Stalking the most elusive breast cancers
By Joyce Dall'Acqua Peterson
The National Cancer Institute has made a new five-year grant totaling $3,519,965 to the laboratory of Edison Liu, M.D., president and CEO of The Jackson Laboratory (JAX), to fund a multi-pronged investigation of a genomic fingerprint found in some triple-negative breast cancers (TNBC), with the goal of finding new therapeutic approaches for these most difficult-to-treat cancers.
Breast cancer is the most prevalent cancer in the U.S. population, and is second only to lung cancer as the most deadly. But the term “breast cancer” is also a generalization: There are several kinds of breast cancer, each driven by different genetic factors. A woman’s cancer may test positive for a protein called HER2 (human epidermal growth factor), or for receptors that enable the cancer to use the female hormones estrogen or progesterone as fuel to grow.
Specific therapies are now available to target these HER2-, estrogen- or progesterone-positive cancers. But not so for the breast cancers known as “triple-negative” because they don’t fall into any of these three categories. Accounting for about 10 to 15 percent of all breast cancers, triple-negative breast cancer (TNBC) also tends to grow and spread faster, and is more common among women who are under age 40, who are African-American, or who carry a BRCA1 mutation.

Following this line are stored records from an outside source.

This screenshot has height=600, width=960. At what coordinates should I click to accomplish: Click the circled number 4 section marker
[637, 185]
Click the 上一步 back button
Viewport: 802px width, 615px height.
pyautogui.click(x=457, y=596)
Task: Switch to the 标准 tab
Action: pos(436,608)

In 2016 the Liu lab published their discovery of a distinct genomic configuration found in about half of all triple-negative breast, ovarian and endometrial cancers, which they dubbed the tandem duplicator phenotype (TDP). Since then the lab has published many additional findings on how mutations in TP53 and BRCA1 genes give rise to the TDP.
Liu says the researchers will use the new grant ($703,993 for the first of five years) to deploy a combination of computational analyses, studies in new mouse models of breast cancer, and experiments using human cancer cell lines that are either proficient or deficient for BRCA1 activity.
If successful, Liu says, “the funded research will uncover the root causes of a significant form of genomic instability in human cancer, the TDP, define the mutational dynamics leading to cancer formation in this condition, and generate model systems that can lead to the development of new and directed therapeutics against cancer growth.”
Genomic Biology of the Tandem Duplicator Phenotype in Mouse and Human Cancers
National Cancer Institute, Grant Number 1R01CA255705-01